França reconhece os efeitos que o segmento impacta na economia

“O presidente Lula ao criar o ministério do Empreendedorismo, da Microempresa e da Empresa de Pequeno Porte sabe da importância e as demandas represadas desse setor altamente gerador de renda e emprego. Iremos unir esforços para buscar mecanismos e ajustar as devidas correções”, destacou o ministro.
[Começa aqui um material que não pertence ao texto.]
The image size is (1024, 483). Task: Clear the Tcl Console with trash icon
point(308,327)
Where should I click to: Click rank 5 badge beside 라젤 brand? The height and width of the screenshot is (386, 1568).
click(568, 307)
A metodologia utilizada no estudo da PUCRS ainda aponta que a revisão teria impacto imediato na geração de emprego, estimando a criação de 650 mil novos postos de trabalho. Isso representaria em um incremento de até 6% nos empregos formais nas empresas optantes pelo Simples Nacional e mais de R$ 31 bilhões na massa salarial. Hoje, dos mais de 48 milhões de empregos da economia nacional, 22,4% são provenientes de estabelecimentos do regime do Simples, ou seja, 10,9 milhões de empregos.

Existem dois projetos de lei em andamento em Brasília relacionados ao tema. O primeiro é o PL 108/21, que iniciou no Senado abordando as MEIs e, posteriormente, passou para a Câmara dos Deputados, estendendo o reajuste do teto do Simples Nacional para as micro e pequenas empresas e solicitando a atualização anual. O segundo é o Projeto de Lei Complementar (PLP) 319/16, aprovado pela Comissão de Finanças e Tributação da Câmara, que determina a correção anual dos limites e faixas de receita bruta das micro e pequenas empresas que aderem ao Simples Nacional, com base no IPCA.

Movimento Atualiza Simples Nacional

O Sindicato de Hospedagem e Alimentação de Porto Alegre e Região (Sindha) lidera o movimento “Atualiza Simples Nacional”, que começou no Rio Grande do Sul e, hoje, reúne 24 entidades do setor de serviços do cenário nacional. O objetivo é buscar justiça tributária com a atualização anual, de acordo com a inflação, da faixa do Simples Nacional.

De acordo com o movimento, a inflação subiu, especialmente no pós-pandemia, e promoveu correções nos preços e nos custos, levando a operação de pequenas empresas a chegar perto ou estourar o teto do Simples Nacional. A consequência é a redução dos investimentos do setor, além da elevação da taxa de fechamento de empresas que saem do Simples Nacional.